By Gautaman Bhaskaran

TOKYO, OCT. 28. The 14th Tokyo International Film Festival began last evening with an animated feature, ``Shrek'' by Mr. Andrew Adamson and Mr. Vicky Jennson. With the festival slated to close also with an animated movie, Walt Disney's ``Atlantis: The Lost Empire'', it is apparent that Japan holds cartoons and caricatures in high esteem in a society that cherishes visuals, and hardly ever loses an opportunity to use a comic drawing.

It can be at an entrance to a railway station, it can be on the screen of your cellular telephone instrument. What, however, did not seem as picturesque on the festival's opening night was the absence of stars, both Japanese and Hollywood. Directors like Mr. Steven Spielberg and Ms. Sally Potter cancelled their trip to Tokyo, because of the war in Afghanistan.

Some American stars too failed to light up the occasion which began with a musical composition in memory of all those who died in the terror attacks on Sept. 11. Interestingly, one Japanese cinema critic quipped, ``but what about those being killed in Afghanistan now''.

The Tokyo Festival's strength lies in its huge prize monies that it offers to virtual novice directors. There are 14 films in competition - by men or women who have not made more than three movies - though there are none from India.

Mr.

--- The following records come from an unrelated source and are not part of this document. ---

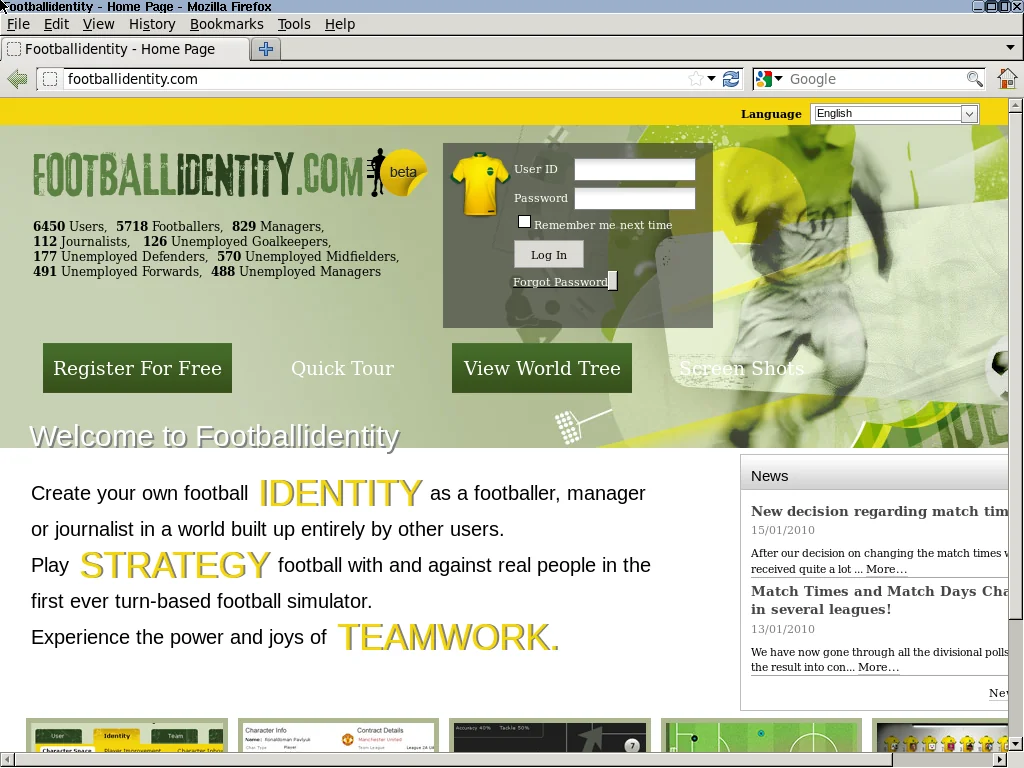1024x768 pixels.
Task: Click the bookmark star icon
Action: click(x=695, y=79)

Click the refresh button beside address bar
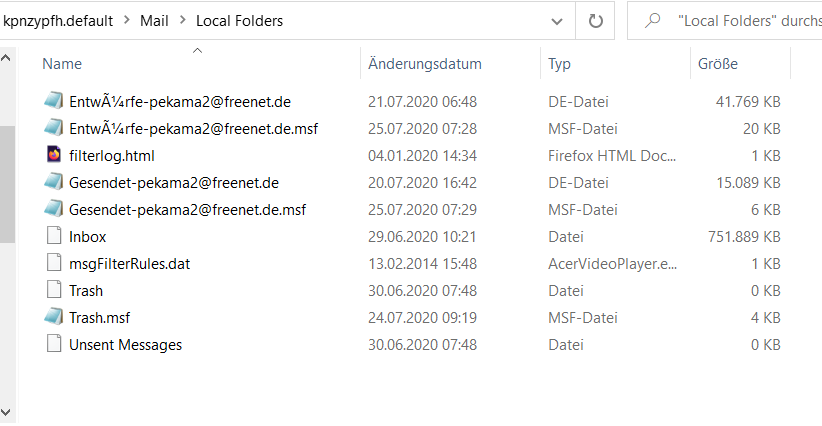coord(596,20)
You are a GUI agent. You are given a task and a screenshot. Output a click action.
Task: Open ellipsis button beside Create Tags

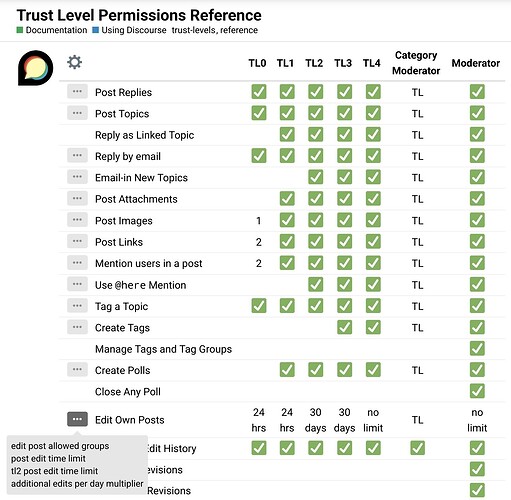pos(77,327)
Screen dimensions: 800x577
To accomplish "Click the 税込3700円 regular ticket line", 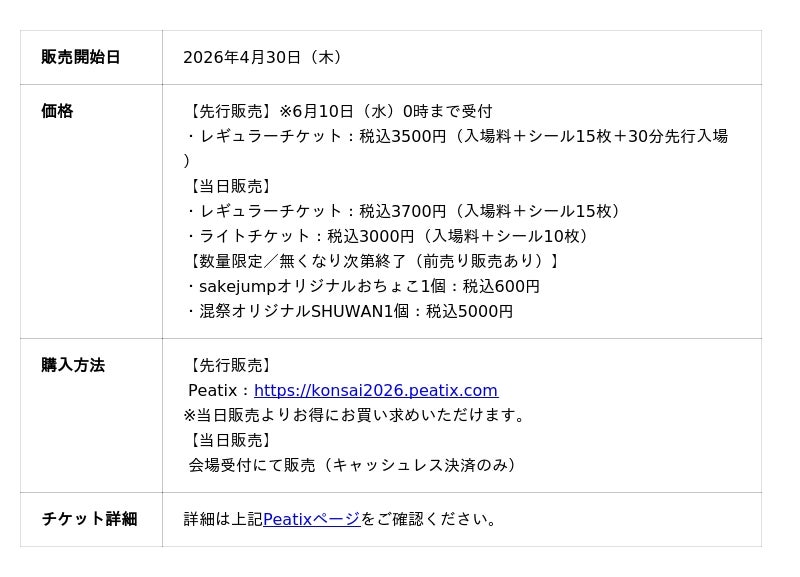I will coord(405,211).
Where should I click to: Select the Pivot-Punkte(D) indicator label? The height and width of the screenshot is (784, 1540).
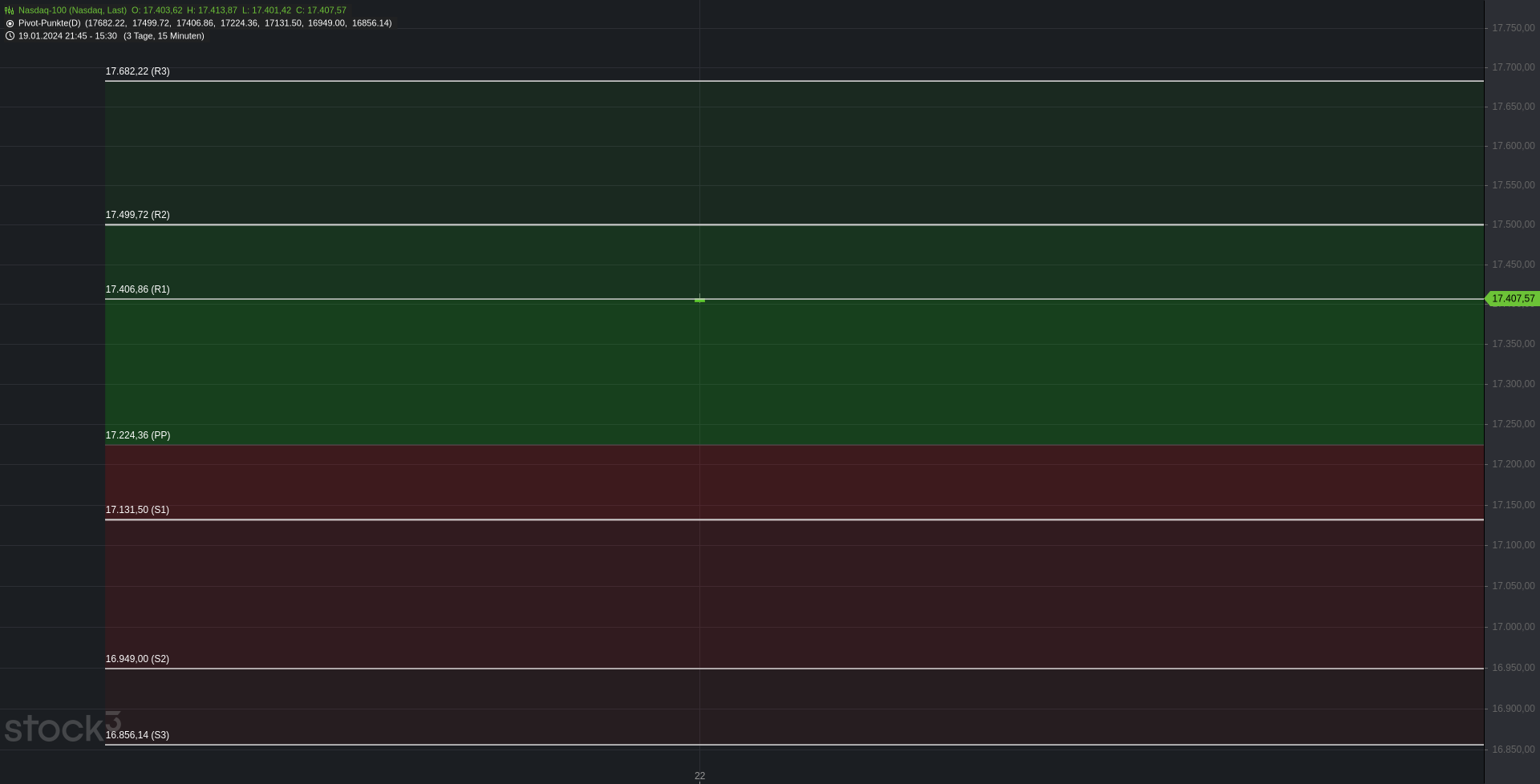(49, 23)
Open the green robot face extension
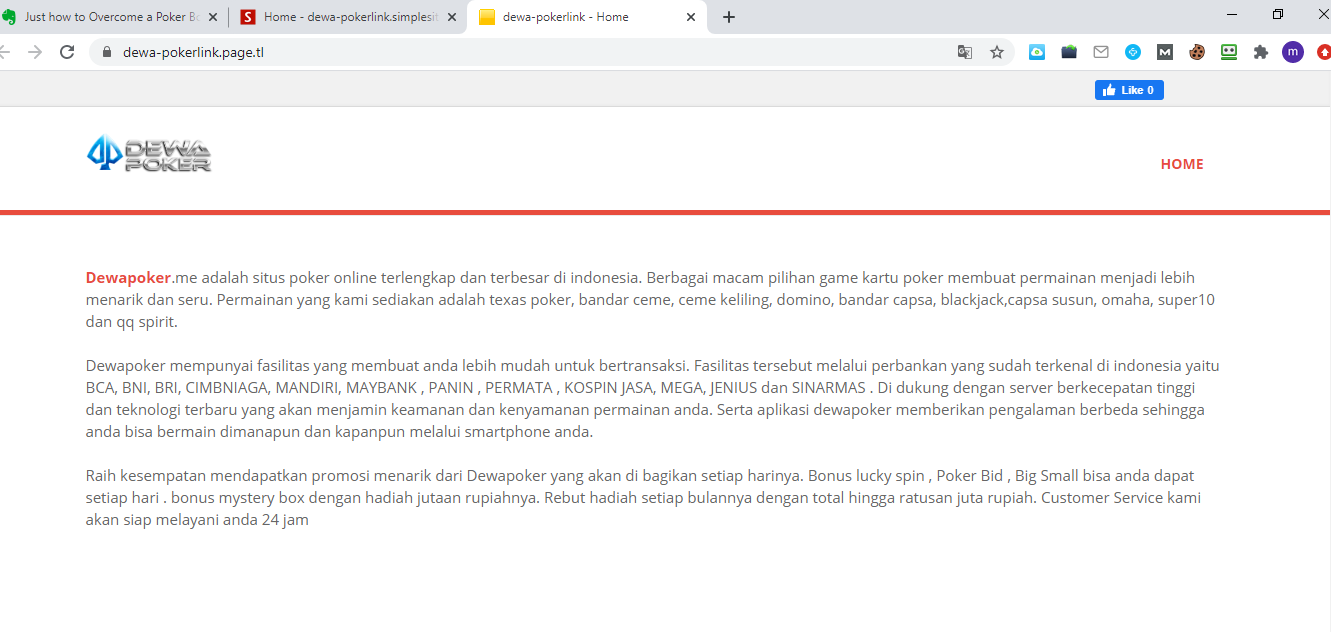 pos(1229,52)
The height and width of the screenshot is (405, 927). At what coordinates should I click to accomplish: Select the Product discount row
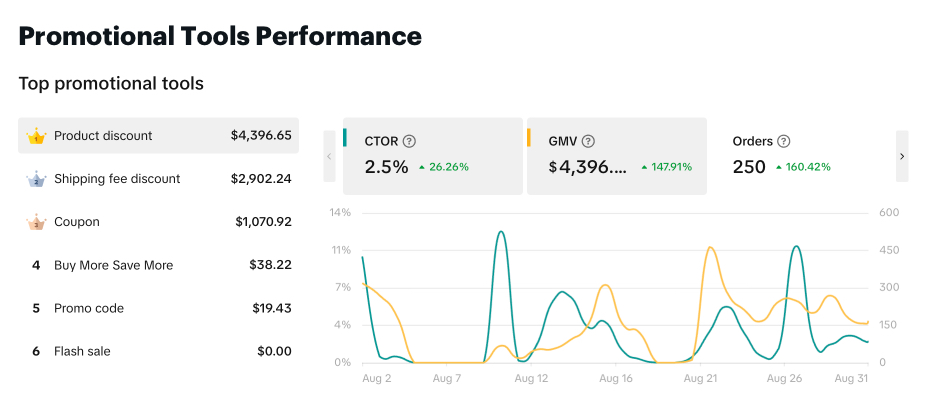[158, 135]
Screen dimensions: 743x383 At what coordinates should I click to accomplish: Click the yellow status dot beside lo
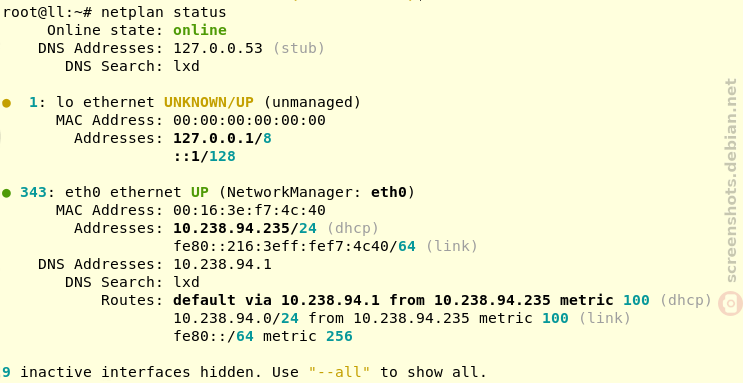point(6,103)
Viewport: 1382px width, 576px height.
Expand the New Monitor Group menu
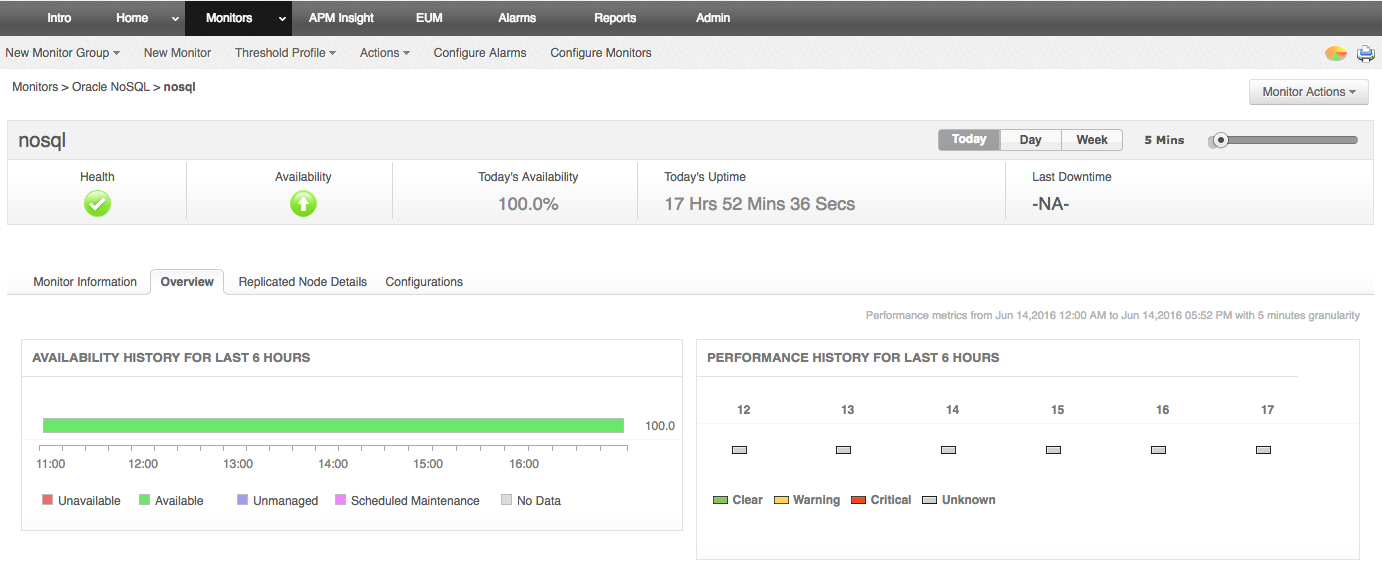coord(62,53)
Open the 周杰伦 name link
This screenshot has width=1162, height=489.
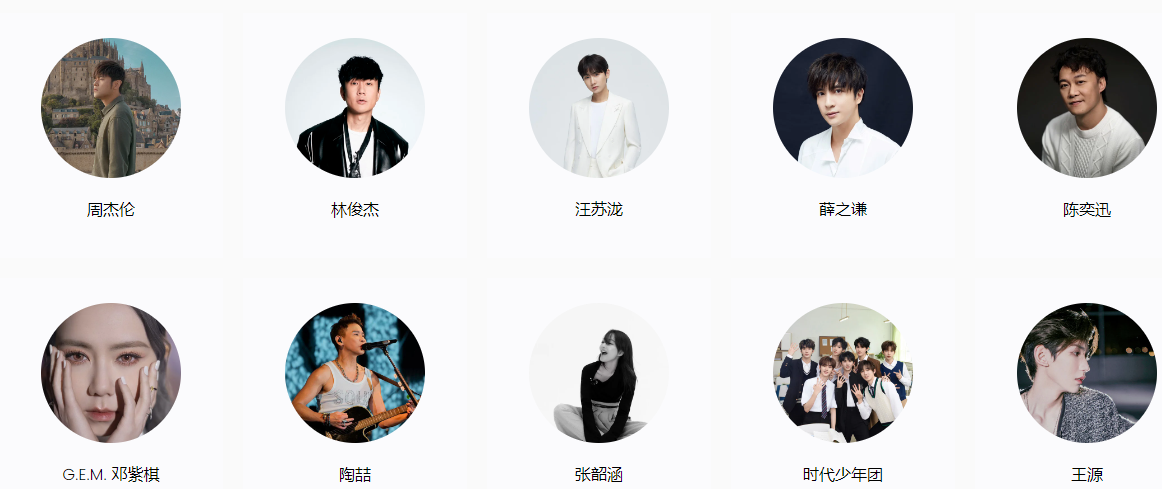tap(110, 210)
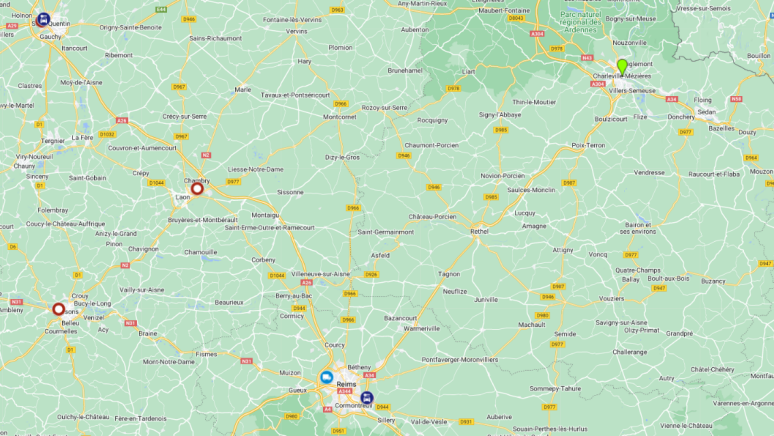This screenshot has height=436, width=774.
Task: Select the red circle marker at Soissons
Action: coord(59,309)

Murali Nair's ``A Dog's Day'' in Malayalam is slotted in the Cinema Prism section, which is entirely an Asian basket, and has been considered, over the years, to be more important than competition itself.

This year, the festival's new Director-General, Mr. Michiyasu Kawauchi, has, however, vowed to make the event as important as Cannes or Berlin or Venice.

This looks like a tall order, given the fact that Korea's Pusan International Film Festival and even the relatively smaller, Fukuoka International Film Festival have carved for themselves significant niches on the global map.

But Tokyo's importance as a centre for the latest Japanese works perhaps remains undisputed. It is here in this festival that the best of Japanese cinema can be seen.